TASK DESCRIPTION → Your job is to copy every line in the material containing the word "agent".

RAW DATA →

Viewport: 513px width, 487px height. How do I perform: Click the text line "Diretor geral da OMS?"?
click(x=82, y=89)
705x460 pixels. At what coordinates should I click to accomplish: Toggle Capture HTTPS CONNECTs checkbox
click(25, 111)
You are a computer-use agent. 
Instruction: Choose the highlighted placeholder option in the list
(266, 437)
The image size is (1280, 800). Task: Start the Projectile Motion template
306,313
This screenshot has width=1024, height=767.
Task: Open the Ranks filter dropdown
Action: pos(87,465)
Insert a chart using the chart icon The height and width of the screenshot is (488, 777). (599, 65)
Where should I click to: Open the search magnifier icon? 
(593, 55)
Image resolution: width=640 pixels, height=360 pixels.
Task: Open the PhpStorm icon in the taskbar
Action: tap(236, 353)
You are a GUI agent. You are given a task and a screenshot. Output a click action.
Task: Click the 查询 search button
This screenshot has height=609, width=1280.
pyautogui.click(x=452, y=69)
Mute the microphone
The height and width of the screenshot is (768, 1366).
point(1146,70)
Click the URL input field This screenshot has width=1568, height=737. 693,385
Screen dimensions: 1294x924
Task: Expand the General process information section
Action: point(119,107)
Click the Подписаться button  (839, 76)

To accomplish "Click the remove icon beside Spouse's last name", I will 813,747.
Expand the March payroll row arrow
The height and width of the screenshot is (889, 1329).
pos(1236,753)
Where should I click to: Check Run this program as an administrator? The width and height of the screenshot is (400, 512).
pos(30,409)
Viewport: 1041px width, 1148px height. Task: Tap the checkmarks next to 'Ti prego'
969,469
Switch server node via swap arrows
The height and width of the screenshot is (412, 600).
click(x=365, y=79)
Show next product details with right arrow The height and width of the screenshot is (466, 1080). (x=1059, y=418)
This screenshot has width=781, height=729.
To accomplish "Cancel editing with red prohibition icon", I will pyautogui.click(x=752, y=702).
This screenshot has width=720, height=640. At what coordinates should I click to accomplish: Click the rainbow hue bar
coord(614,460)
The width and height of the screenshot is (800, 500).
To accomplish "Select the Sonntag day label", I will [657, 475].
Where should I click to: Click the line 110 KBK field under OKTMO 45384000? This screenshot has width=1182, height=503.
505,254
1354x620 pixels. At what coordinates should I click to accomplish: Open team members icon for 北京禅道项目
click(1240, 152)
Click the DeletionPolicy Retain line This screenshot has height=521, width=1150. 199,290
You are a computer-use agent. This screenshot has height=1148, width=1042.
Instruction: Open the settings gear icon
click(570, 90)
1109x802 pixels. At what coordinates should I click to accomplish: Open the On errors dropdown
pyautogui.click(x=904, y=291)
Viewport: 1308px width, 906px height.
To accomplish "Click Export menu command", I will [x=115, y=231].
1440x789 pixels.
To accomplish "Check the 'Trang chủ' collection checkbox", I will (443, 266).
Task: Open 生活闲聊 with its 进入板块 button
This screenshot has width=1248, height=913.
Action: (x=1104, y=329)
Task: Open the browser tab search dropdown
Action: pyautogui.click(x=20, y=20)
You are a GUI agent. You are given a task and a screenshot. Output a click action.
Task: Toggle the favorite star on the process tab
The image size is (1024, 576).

RESPONSE →
You are a computer-use agent. 
You are a GUI agent. You are given a task and a screenshot. Output a click action.
You are a computer-use agent. This screenshot has height=1148, width=1042.
You are a GUI agent. You are given a task and a screenshot. Output a click action.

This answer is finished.